There will be a lot of people right across this country in large cities and in small places who will not have their ID when they go in to vote at the voters' booth. This will disenfranchise them. They will be turned off voting. We are going to create more of a problem.

The real problem we have with voting in this country is that we do not get everybody out to vote. Forty per cent of voters do not show up to vote. That is a much greater and a much more serious problem than the four people who were charged with fraud in three elections. We have a staggering problem if 40% of our electorate does not go out to vote.

In my riding, it is probably closer to 50%. I do not want to put impediments to voting in their way. I want them to vote because by voting they join the democratic process and they validate what we in the House of Commons are doing.

I would like to ask my honourable colleague a question. In his riding, does everyone have voter ID and does everyone carry voter ID on election day? When they finish work, head to the voters' booth and find they do not have ID, are they going to be satisfied with going home across the city and coming back to vote?

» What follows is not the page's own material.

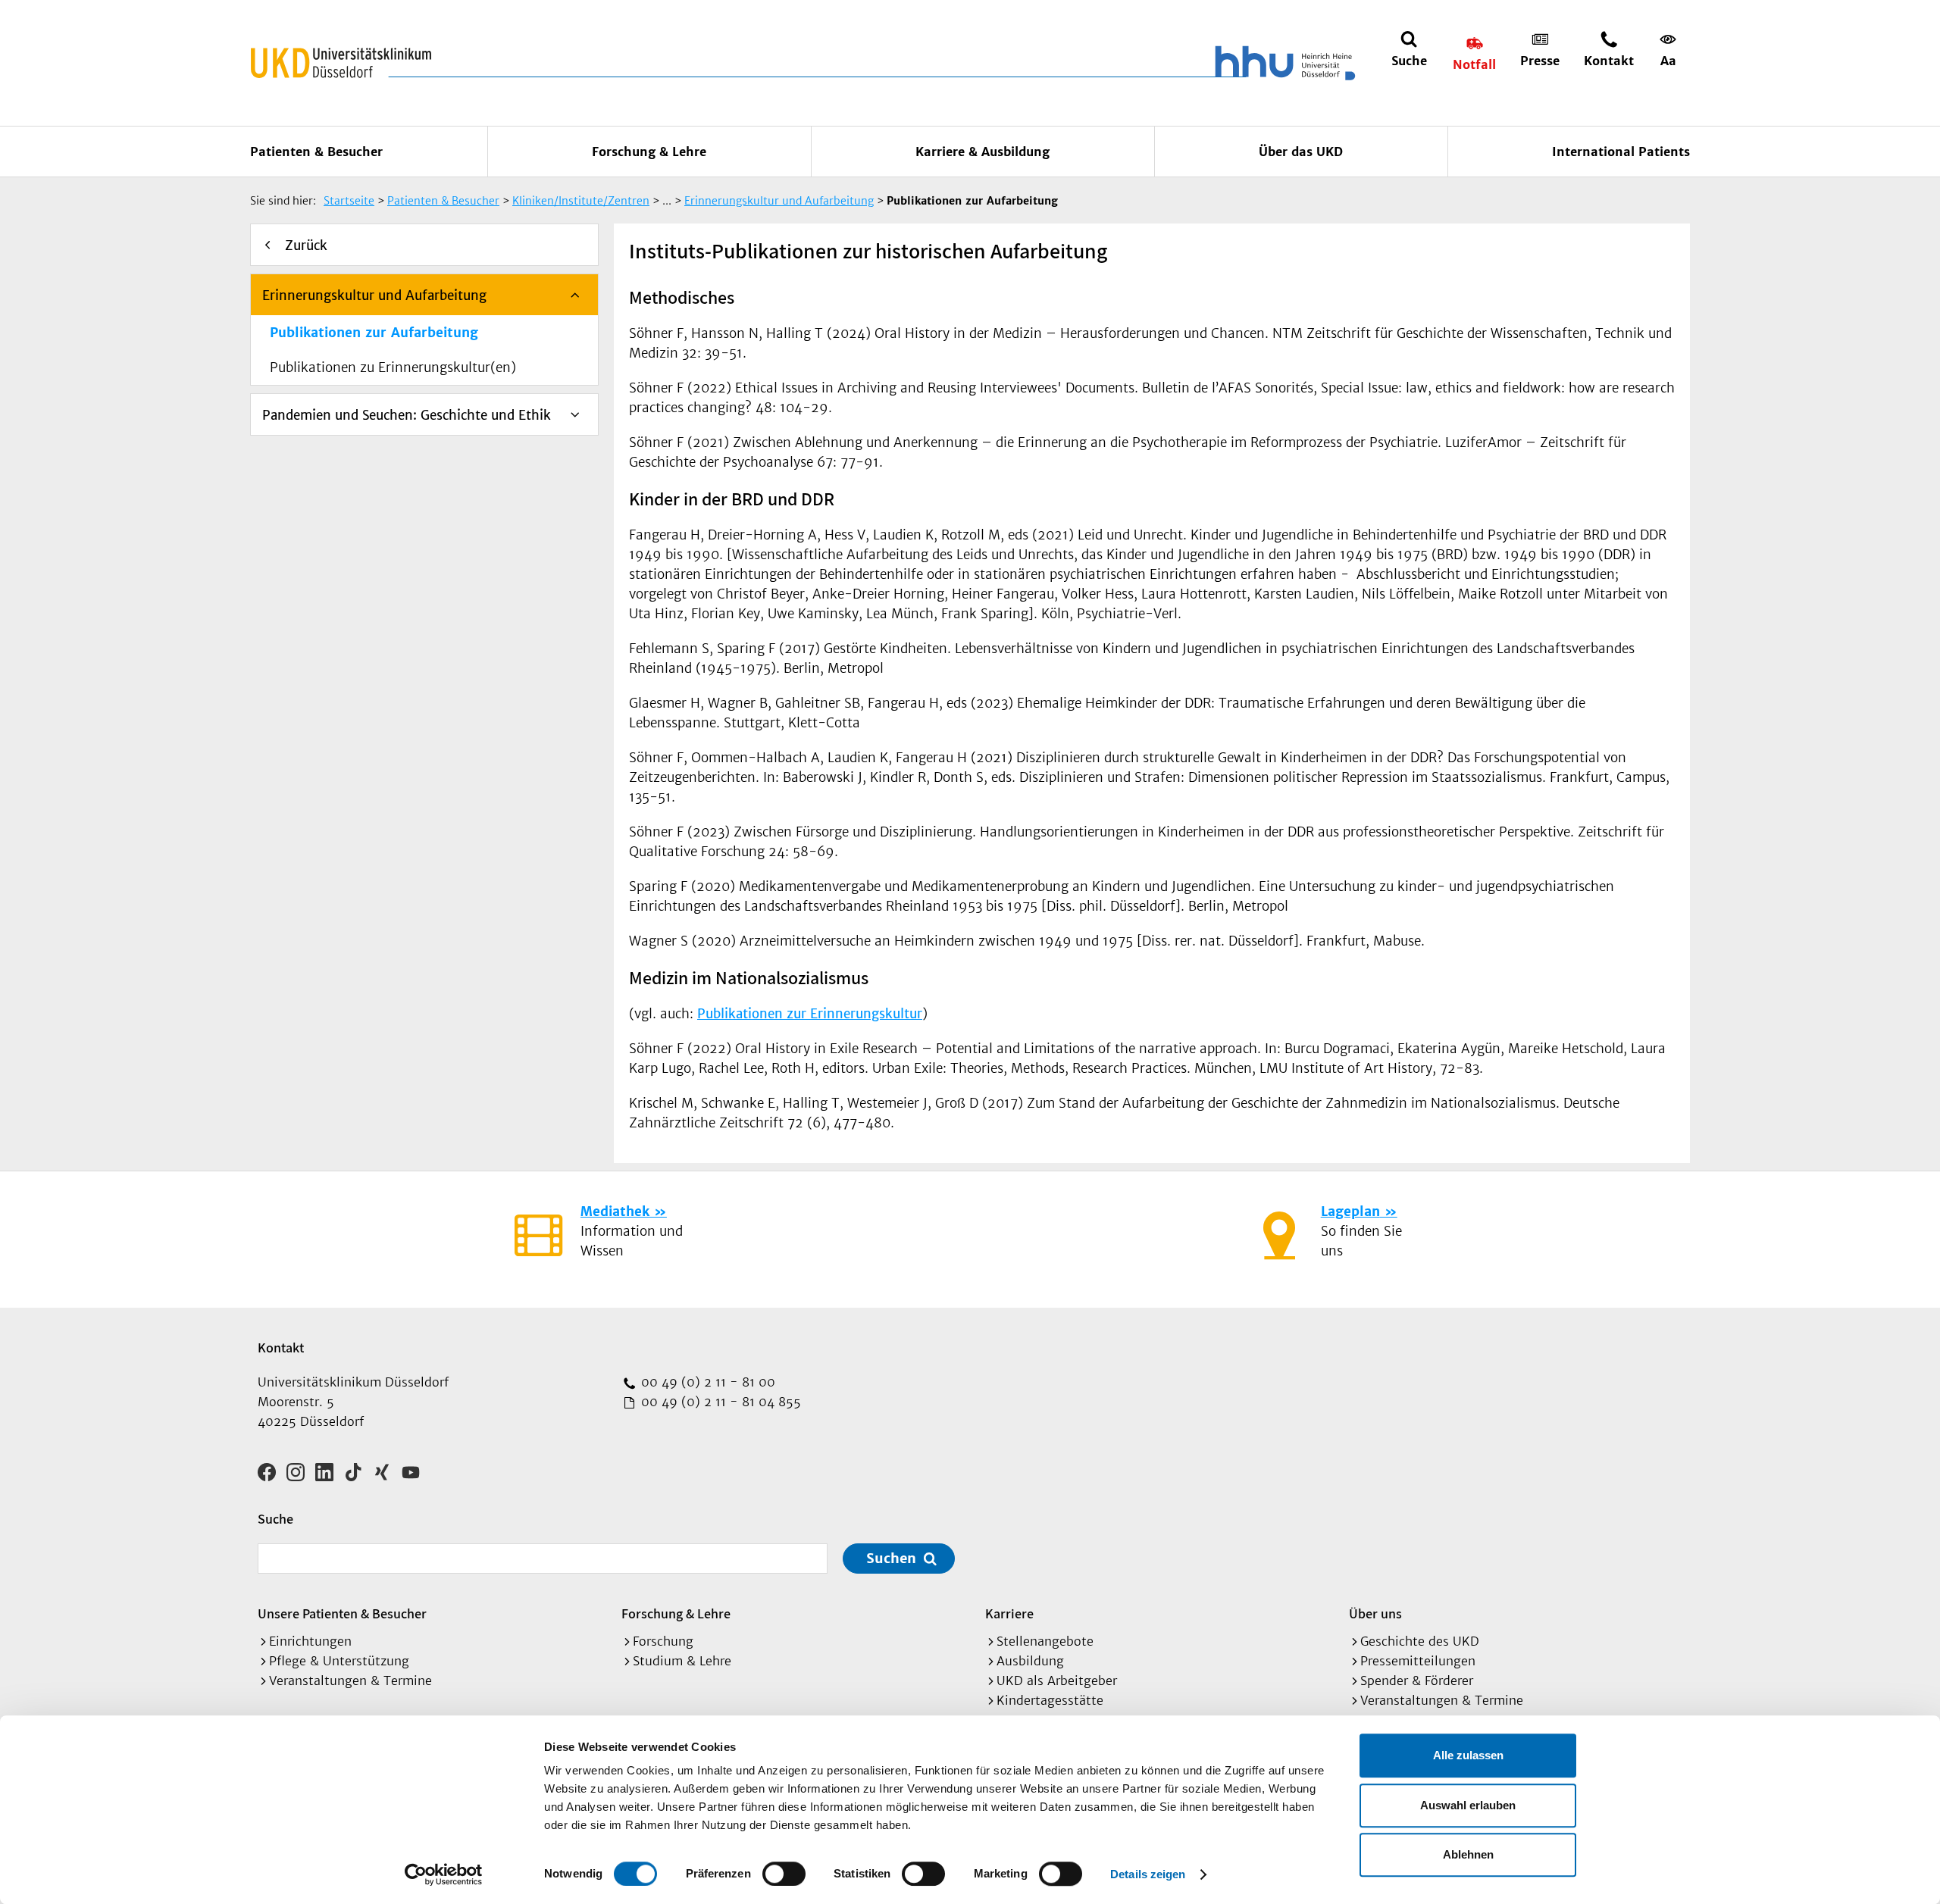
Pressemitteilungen (1417, 1660)
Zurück (306, 245)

Canada Elections ActGovernment Orders

2:35 p.m.

NDP

Pat Martin NDP Winnipeg Centre, MB

Mr. Speaker, I would like to thank my colleague from Western Arctic for his passionate commitment to this issue and for his very relevant comments on how this affects the people in his riding of Western Arctic.

His question specifically to me was about what the effect would be in an inner city riding like Winnipeg Centre. I know that the voter ID issue is a huge problem, because I have seen the lineups, even under the current rules. People come to the voting station and have to stand in a separate line for an hour, and sometimes an hour and a half, to get registered.

Now the test will be even higher. It used to be that one could bring an envelope, a hydro bill or some printed material with one's ID on it, as well as a driver's licence, for instance. Once people have made the commitment to come and vote and stand in line for that long, if they were turned away and told to go home to get something else or something they did not have at all, that would be it, they would never come back. It is tough enough to get low income people convinced that it is relevant to vote.

If I may, I will suggest some things we could do that would have been relevant. If we made sure the voters' cards were sent in envelopes instead of just in the mail, I think that would add an element of security. This is one of the things that my colleague from Ottawa Centre proposed. I have been in apartment buildings where I have seen the cards loose around a bank of mailboxes.

There is also universal enumeration. There is no substitute for door to door enumeration. The permanent voters list is a flawed document. An army used to be dispatched, sometimes of retired people, sometimes of people from the local legion, to knock on every door to clean up that voters list before an election. That practice should never have been stopped, in my view, especially in transient areas with high turnover, such as the inner cities we represent.

Also, my colleague from Ottawa Centre made the point for allowing people who are not on the voters list the ability to swear in with a statutory declaration, with the voters having to swear in at the polling station verifying who they are. This is reasonable. This has been used in the past. We do not believe it was subject to wanton abuse, as was implied by the Conservative Party members I have heard speaking. We think this is a reasonable consideration.

If the goal is to have more people voting, we should be putting in place measures that will facilitate it. If one is satisfied with the status quo or even can live with fewer people voting, then Bill C-31 is the answer.

It seems to me that we are coming at this the wrong way. The biggest problem we have, like my colleague from Western Arctic says, is the poor voter turnout, not this notion that there is widespread electoral fraud, because there is no evidence to back that up.